---
title: "Extracting structured data from documents | Nutrient Java SDK"
canonical_url: "https://www.nutrient.io/guides/java/extraction/extract-structured-data/"
md_url: "https://www.nutrient.io/guides/java/extraction/extract-structured-data.md"
last_updated: "2026-06-09T21:11:56.021Z"
description: "Extract schema-shaped JSON data from documents using Nutrient Java SDK."
---

# Extracting structured data from documents

Most document workflows don't want a wall of recognized text — they want *fields*: the invoice total, the patient's date of birth, every line item as a row. *Structured extraction* turns a document into exactly the JSON you ask for: you supply a JSON Schema describing the fields, and an AI model fills it from the document's recognized content.

This sample shows how to extract schema-shaped data from a document using Nutrient Java SDK. The result reports not just the values but also *where* each value came from — per-field source locations and grounding labels you can use to verify the extraction against the original document.

[Download sample](https://www.nutrient.io/downloads/samples/java/extract-structured-data.zip)

## How Nutrient helps

Nutrient Java SDK runs the full structured extraction workflow behind a single method call. The SDK handles:

- Reading the document with the extraction pipeline selected by [Vision Settings](https://www.nutrient.io/api/java/settings/vision-settings/#engine) — text, tables, key-value regions, and form fields in reading order

- Sending the recognized content and your JSON Schema to the AI model as a structured-output request

- Retrying automatically when the model's response doesn't conform to the schema

- Grounding each extracted value back to its source location in the document

- Serializing the result to JSON

The output always conforms to your schema — the same call with the same schema yields the same shape, ready for your downstream code to consume without defensive parsing.

## How extraction works

Two inputs shape the result:

- **Schema envelope** (required) — `{"schema": <JSON Schema>}` describing the fields to extract. Each schema property's `description` tells the extractor what belongs there — the better the description, the better the match.

- **Instructions** (optional) — Free-form guidance for the extraction: disambiguation rules, formatting preferences, or domain context — anything you'd tell a colleague doing the extraction by hand.
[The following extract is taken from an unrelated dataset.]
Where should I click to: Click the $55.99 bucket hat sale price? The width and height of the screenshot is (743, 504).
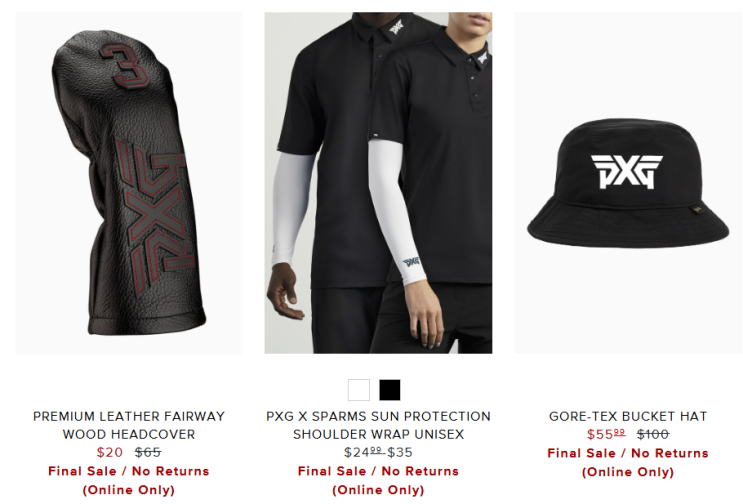(606, 434)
Extraction requires an AI model. Configure the provider through `AiProcessingSettings` on the document's settings — a local OpenAI-compatible server keeps documents on your machine, or point it at a hosted provider. Structured extraction requires the vision data extraction feature in your license.

## Complete implementation

Specify a package name and create a new class:

```java

package io.nutrient.Sample;

```

Import the classes used in the sample:

```java

import io.nutrient.sdk.Document;
import io.nutrient.sdk.Vision;
import io.nutrient.sdk.requests.StructuredExtractionRequest;
import io.nutrient.sdk.exceptions.NutrientException;

import java.io.IOException;
import java.nio.file.Files;
import java.nio.file.Path;

```

## Configuring the AI provider

Open the document in a try-with-resources block so resources are cleaned up after processing, then point `AiProcessingSettings` at your model server. This example uses a local OpenAI-compatible endpoint, so the document never leaves your machine:

```java

public class ExtractStructuredData {
    public static void main(String[] args) {
        try (Document document = Document.open("input.pdf")) {

            var aiProcessing = document.getSettings().getAiProcessingSettings();
            aiProcessing.setProvider("local");
            aiProcessing.setEndpoint("http://localhost:1234/v1");
            aiProcessing.setModel("your-model-id");

```

For a hosted provider instead, set `provider` to `"openai"` or `"azure"` along with `apiKey` (and `endpoint` for Azure).

## Building the request

Build a `StructuredExtractionRequest` carrying the schema envelope — a JSON object whose `schema` member is the JSON Schema to extract against. Give every property a `description` — that's what the extractor matches against the document:

```java

            StructuredExtractionRequest request = new StructuredExtractionRequest();
            request.setSchema(
                "{" +
                "  \"schema\": {" +
                "    \"type\": \"object\"," +
                "    \"properties\": {" +
                "      \"documentNumber\": {\"type\": \"string\", \"description\": \"The document's reference or invoice number\"}," +
                "      \"issueDate\": {\"type\": \"string\", \"description\": \"The date the document was issued, as printed\"}," +
                "      \"totalAmount\": {\"type\": \"number\", \"description\": \"The final total amount due\"}" +
                "    }" +
                "  }" +
                "}");
            request.setInstructions("Amounts are plain numbers without currency symbols.");

```

The envelope shape exists so extraction inputs can grow without breaking your code — a future `constraints` member (cross-field validation rules) will ride alongside `schema` in the same envelope.

## Confidence reporting

For per-field confidence signals, enable them on the settings before extracting. Each metadata entry then also carries the individual confidence components for the field — combined with the `match` grounding labels (refer to the output section below), this gives your pipeline a per-field basis for automatic acceptance versus human review:

```java

            aiProcessing.setIncludeConfidence(true);

```

## Strict structured output

By default, extraction runs in best-effort mode: the model is instructed to follow your schema, and the SDK retries when the response doesn't conform. For a hard guarantee instead, enable strict structured output — the model's response is grammar-constrained to the schema, so the result always matches it exactly:

```java

            aiProcessing.setStrictStructuredOutput(true);

```

Two things to know before enabling it:

- **You don't change your schema.** Strict mode has formal requirements (every object closed, every property accounted for), and the SDK normalizes your schema to satisfy them automatically.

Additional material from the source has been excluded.